A nomeação dele deverá ser oficializada ainda hoje, dando início a mais um capítulo de sua longa trajetória em cargos de confiança no governo petista. Ele tem uma carreira marcada por diversas passagens em gestões petistas, incluindo uma breve e polêmica experiência como ministro da Justiça.
Atualmente, ele ocupa a posição de chefe do departamento jurídico da Petrobras, cargo para o qual foi indicado por Lula. Sua relação com o presidente é próxima, sendo ele um colaborador constante no Palácio do Planalto, especialmente durante seu período como secretário de Assuntos Jurídicos da Casa Civil, função que exerceu entre janeiro de 2023 e julho de 2024.

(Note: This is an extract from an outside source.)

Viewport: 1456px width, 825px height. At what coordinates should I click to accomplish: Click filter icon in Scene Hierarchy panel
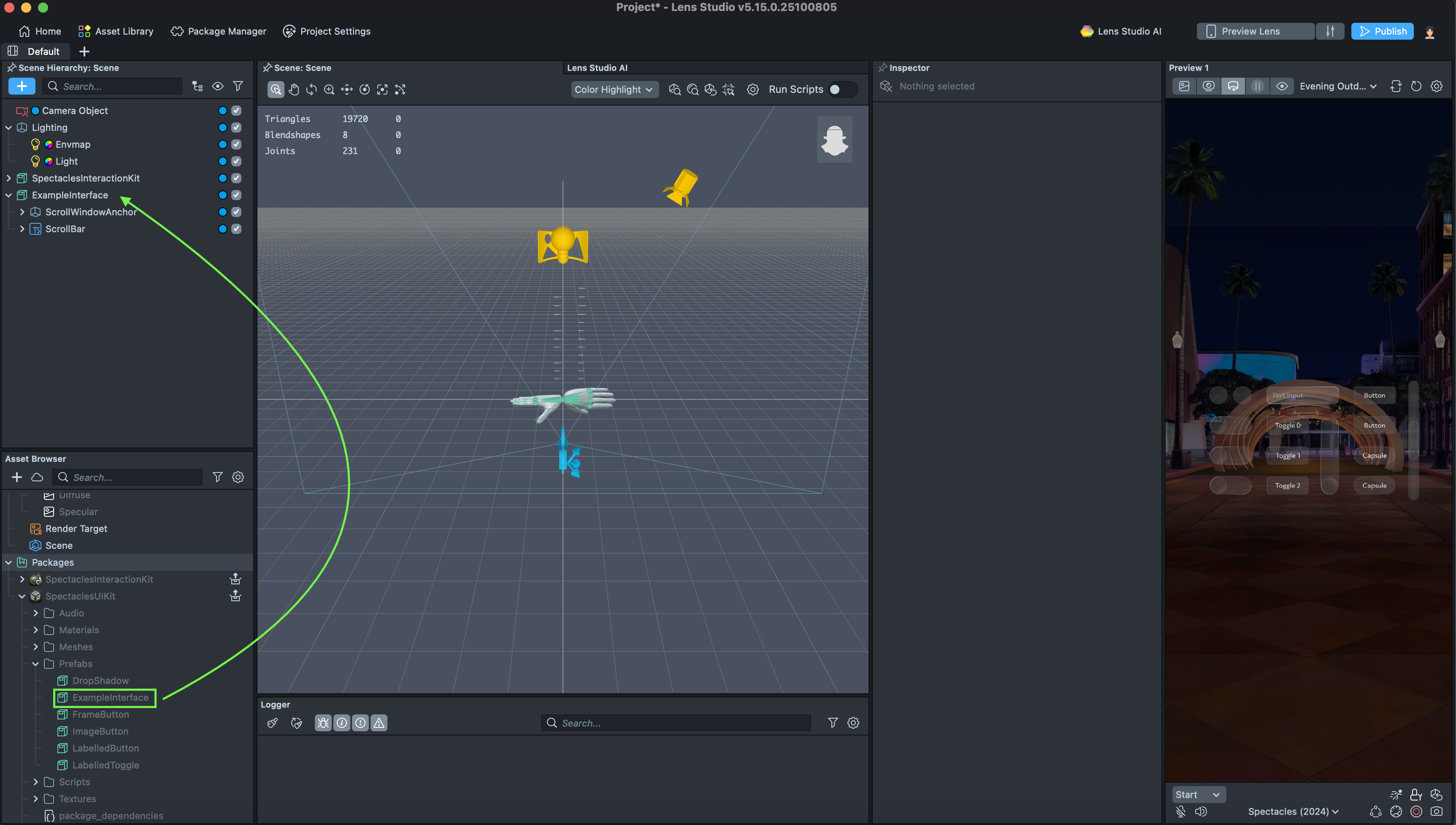[238, 86]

Durante esses 18 meses na Casa Civil, Lima e Silva desempenhou funções cruciais, como a análise de atos da Presidência e a preparação de despachos, estreitando cada vez mais sua relação com o presidente, com quem despachava quase diariamente.
Sua atuação ajudou a consolidar a confiança do presidente em sua capacidade administrativa e política, preparando o terreno para a nova indicação ao Ministério da Justiça. Essa não é a primeira vez que Wellington Lima e Silva ocupa um cargo de destaque em gestões petistas.

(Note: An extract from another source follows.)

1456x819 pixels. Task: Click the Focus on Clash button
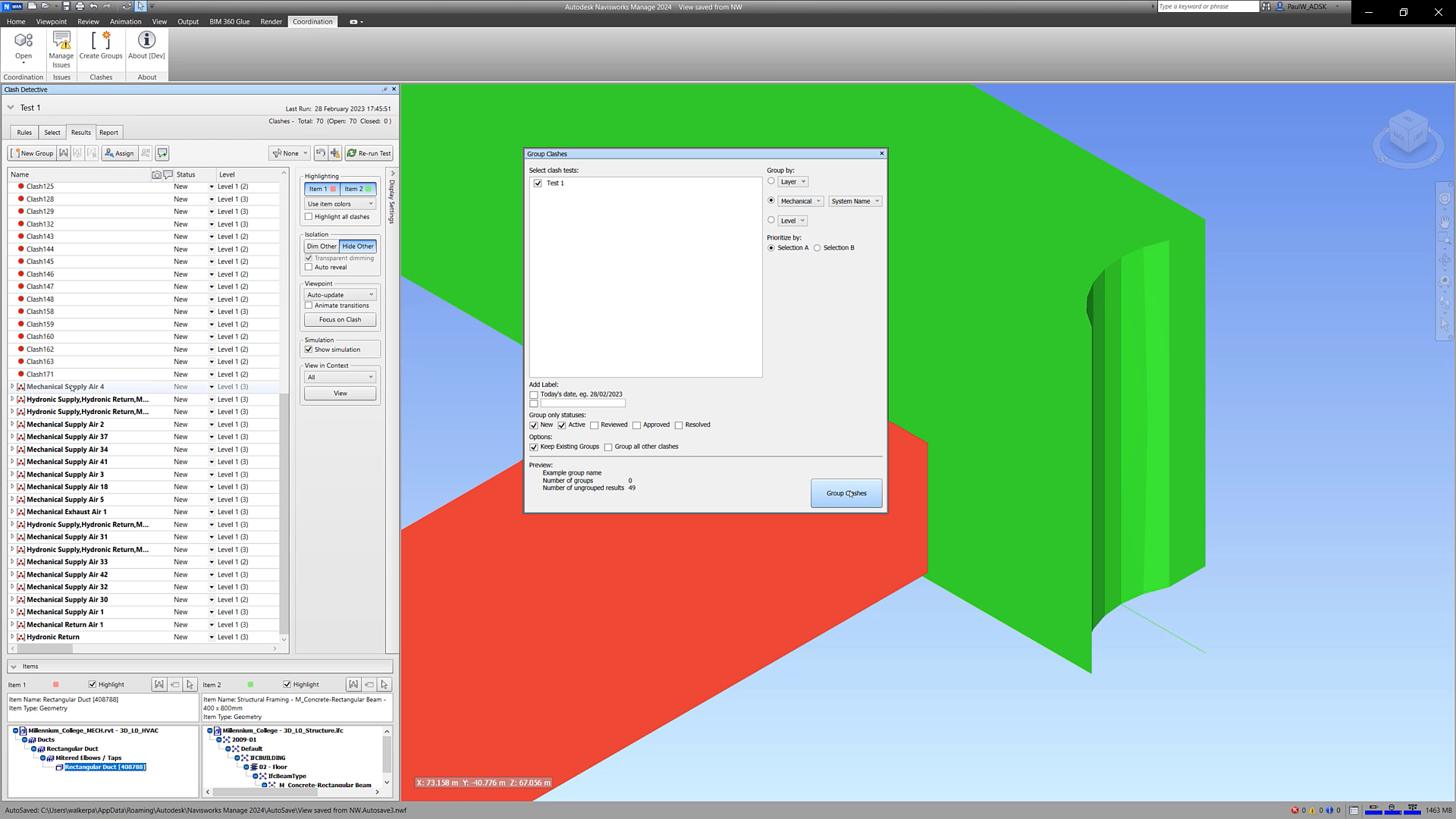click(x=340, y=320)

Em 2016, no meio do processo de impeachment da então presidente Dilma Rousseff, ele foi nomeado ministro da Justiça, mas sua passagem pelo cargo foi extremamente breve. Exoneração em apenas 14 dias e uma posse anulada pelo Supremo Tribunal Federal (STF) marcaram sua curta atuação no ministério, devido à interpretação de que membros do Ministério Público não podem ocupar cargos no Executivo.

Lima e Silva, que ingressou no Ministério Público da Bahia em 1991, se destacou nas comarcas do interior e foi promovido para Salvador em 1995. Em 2010, foi nomeado para chefiar o Ministério Público da Bahia, cargo que ocupou durante dois mandatos consecutivos, período no qual consolidou sua reputação como figura de confiança entre aliados do PT, como o atual líder do governo no Senado, Jaques Wagner (PT-BA).

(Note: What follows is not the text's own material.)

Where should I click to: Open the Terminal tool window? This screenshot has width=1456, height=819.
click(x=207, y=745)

Foi Wagner, ex-governador da Bahia, quem articulou sua indicação para o Ministério da Justiça em 2016, cargo que ele deve assumir novamente agora. Além disso, ele se destacou pela criação do Comitê Interinstitucional de Segurança Pública na Bahia, que congregava diversas instituições para propor melhorias no sistema de justiça criminal e na defesa social.
Sua atuação também foi marcante na aproximação entre o Ministério Público e as forças policiais, além de sua participação ativa no programa Pacto pela Vida, que visa reduzir a violência no estado. Em 2013, ele se envolveu em um debate relevante sobre a “polícia judiciária”, ao se manifestar contra a PEC 37, que pretendia retirar os poderes de investigação do Ministério Público.
Na ocasião, ele defendeu que a polícia deveria ter atribuições investigativas, mas com o apoio de outras instituições, como a Promotoria, sem que houvesse uma “plena hegemonia” de qualquer uma delas. Formado em Direito e com mestrado em Ciências Criminais, Lima e Silva também tem experiência acadêmica, tendo atuado como professor na Universidade Federal da Bahia.
Sua nomeação como ministro da Justiça vem após a exoneração de Ricardo Lewandowski, cujo cargo foi oficializado no Diário Oficial da União na última sexta-feira (9). Lewandowski deixou a pasta após o período interino de Manoel Carlos de Almeida Neto, nomeado para comandar o ministério até a nomeação do sucessor.